**EXCERPT TO READ**.
..........

Our test methods allowed us to observe not only that subjects made mistakes with these simple materials, which they would have matched perfectly before their illness, but that their errors were not random. For example, Fig. 2 shows one subject’s generalization gradient in which the choice on any trial is specified by its numerical deviation from the sample. For example, when the sample was the written numeral, 7, or the written or dictated number name, “seven,” a subject’s choice of 8 dots had a deviation of + 1; nine dots, a deviation of + 2; 6 dots, − 1; l dot, − 6; and so on; correct choices had a deviation of zero. This subject’s actual errors are listed below the gradient. The main finding here was that the subject’s incorrect choices were related to the samples by proximity in the number sequence. Other subjects also showed a preponderance of errors with small deviations from the sample.

Fig. 2.

Fig. 2

Top: Subject AEF’s generalization gradient with numerals and dots, showing the relation of the subject’s choices to the sample in the number sequence. Bottom: Actual errors

These tests required subjects to match stimuli that were only arbitrarily related—numerals, printed or dictated number names, and quantities of dots bore no physical resemblance to each other. Lissauer (1890), in his studies of what he called “mind-blindness,” characterized such symbolic reference as an “inner relation” that depended on language. One might, instead, take a more parsimonious view of our test results: perhaps the subject’s errors were due not to any problem with symbolic reference but simply to imprecise counting of the dots. A second kind of test, however, suggested a more interesting possibility. In these tests, subjects matched numerals to number names; no actual quantities (dots) were involved. When the sample was a numeral, the choices were printed words, and vice versa, as illustrated in Fig. 3. Other tests offered the subjects the same choices but the samples were auditory (dictated) number names.

Fig. 3.

Fig. 3

Tests with numerals and number names. Illustrative trials, simultaneous matching. a Visual number name sample, numeral choices. b Visual numeral sample, number name choices

Again, patients had problems doing these tasks accurately. And again, their errors were not random. One subject, for example, when tested a week after her stroke, showed only slightly less than normal accuracy (88% correct) in the simultaneous matching of numerals to printed digit names, but there was still a definite relation of proximity in the number sequence between each error and what would have been the correct choice (Fig. 4, left). The actual errors, in order of occurrence, are as shown in Table 1 (left column).

Fig. 4.

Fig. 4

Subject M.McL’s generalization gradients showing the relation of a subject’s choices to the sample within the number sequence. Left panel: visual samples and choices. Middle and right panels: auditory samples and visual choices

Table 1.

Errors made by one participant. See text for more information

Matching visual numerals to visual number names Matching dictated number names to visual numerals and visual number words
Sample Error Sample Error
4 Three “Five” Three
5 Four “Seven” Six
6 Seven “Five” Seven
9 Four “Four” Five
3 Two “Seven” Six
2 Six “Five” 3
3 Two “Six” 3
6 Eight “Four” 3
2 Three “Seven” 6
Five 6 “Five” 8
7 Six “Two” 3
“Three” 2

In other tests, this patient was quite unable to match dictated number names to printed numerals or number names (18% correct), and the early generalization gradient showed no relation within the number sequence between errors and correct choices (Fig. 4, center). When the tests with auditory samples were repeated three weeks later, however, her accuracy was much greater (67% correct) and her errors were now related to the correct choices by proximity in the number sequence (Fig. 4, right). The actual errors are shown in Table 1 (right column). These test results were interesting not simply because they provided a quantitative description of patients’ stroke-induced difficulties but because they showed patients to be making the same kinds of errors when matching symbols to each other as when matching those symbols to their referents. The patients were reacting to numerals and number names as if those symbols were actual quantities.

..........

Collected data entries:
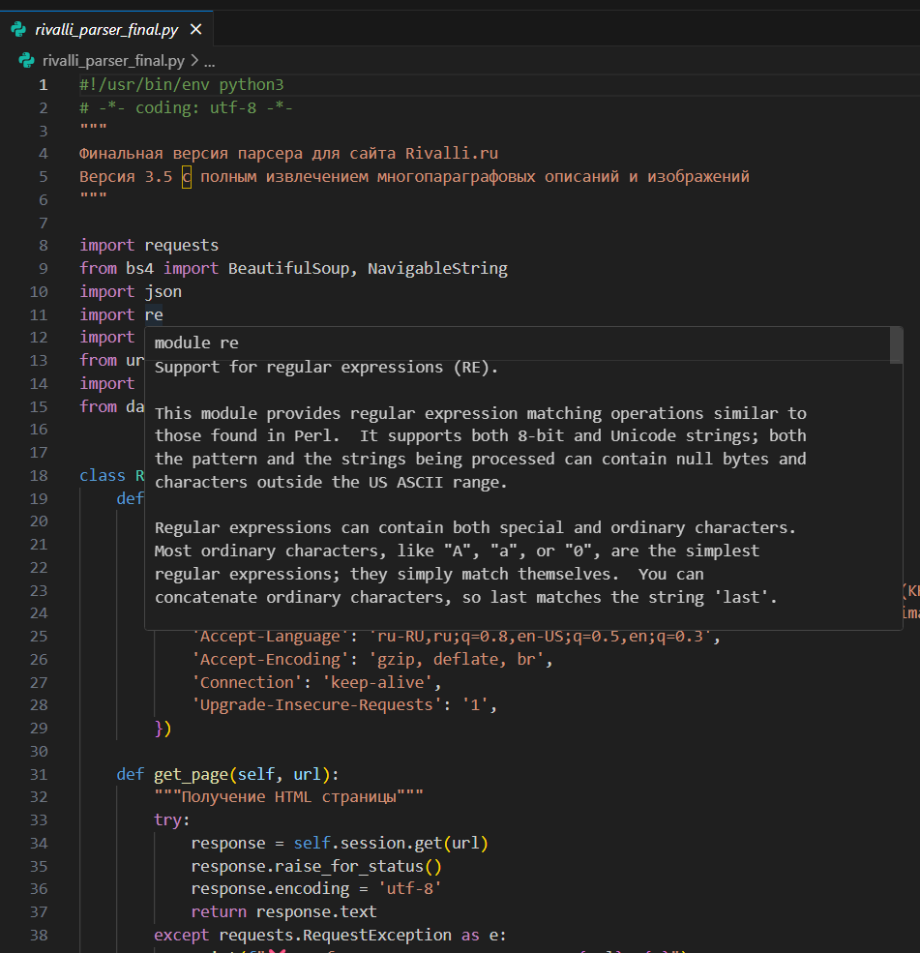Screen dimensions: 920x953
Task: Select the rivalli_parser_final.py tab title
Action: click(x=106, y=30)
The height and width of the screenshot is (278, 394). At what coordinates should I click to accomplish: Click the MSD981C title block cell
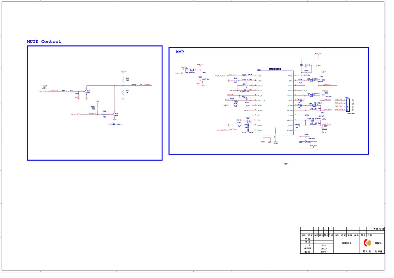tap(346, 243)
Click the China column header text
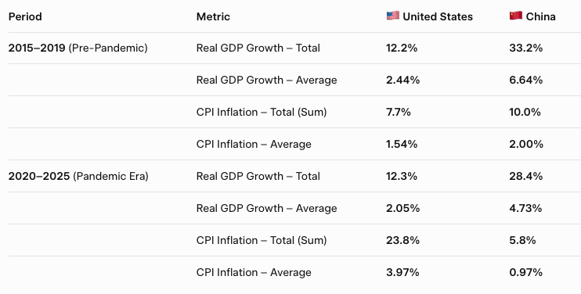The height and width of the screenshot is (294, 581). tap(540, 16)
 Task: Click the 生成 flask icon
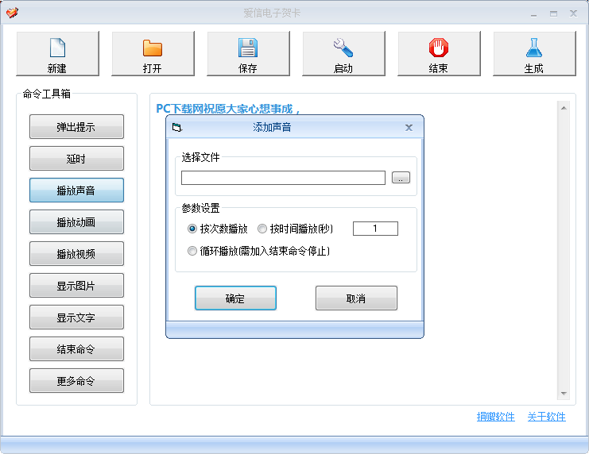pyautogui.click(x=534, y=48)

..........

**EXERCISE INSTRUCTIONS**. Write the next part of the text on number-matching errors after stroke, starting after its last sentence.

**REPLY TO THE TASK**.
We saw similar results when we tested some aphasic patients who had problems matching color names to colors. The most prevalent errors were confusions among red, orange, and yellow and between green and blue. Perhaps these errors were due to physical resemblances among the colors. But then, we saw the patients making the same kinds of errors when matching dictated color-name samples to printed color-name choices. Although the latter tests involved only the color names, the patients’ errors were like those they made in tests that involved the actual colors. These patients were reacting to auditory and visual color names as if those language symbols were the colors themselves.

We summarized our findings as follows (from Leicester et al., 1971, with some modifications):

Relevant stimulus characteristics are those that relate the sample to the correct choice: by their use the task can be done correct]y....[A] distinction among relevant characteristics is between physical characteristics and language characteristics. Physical characteristics describe the shape, [quantity], color, [brightness], size, etc. of visual stimuli; the loudness, pitch, etc. of auditory stimuli; the shape, etc. of tactile stimuli; ...Language characteristics describe nonphysical aspects of language symbols. They are arbitrary, learned by convention, and transfer between auditory and visual modalities. We were surprised to find that language characteristics could be studied by the same methods as physical characteristics, by generalization gradients, for example, and that responses related to language characteristics were governed by similar laws to those that govern responses to physical characteristics... [Language] characteristics governed aphasic errors in a manner similar to the way physical characteristics govern non-aphasic errors....Language symbols apparently come to be governed by the physical properties of the things they represent (pp. 152, 153).

We were almost there. Our patients had demonstrated strikingly that they were giving language symbols the properties of their referents, and we had the methods at hand to produce laboratory analogues of that phenomenon. If we had been more venturesome, we would have begun our work on equivalence relations at that point, but we were not yet ready. The notion that we might be able to describe equivalence relations in a way that could account for our observations about symbols and their referents was still too great a conceptual leap. We had to wait until other considerations led us up that research path.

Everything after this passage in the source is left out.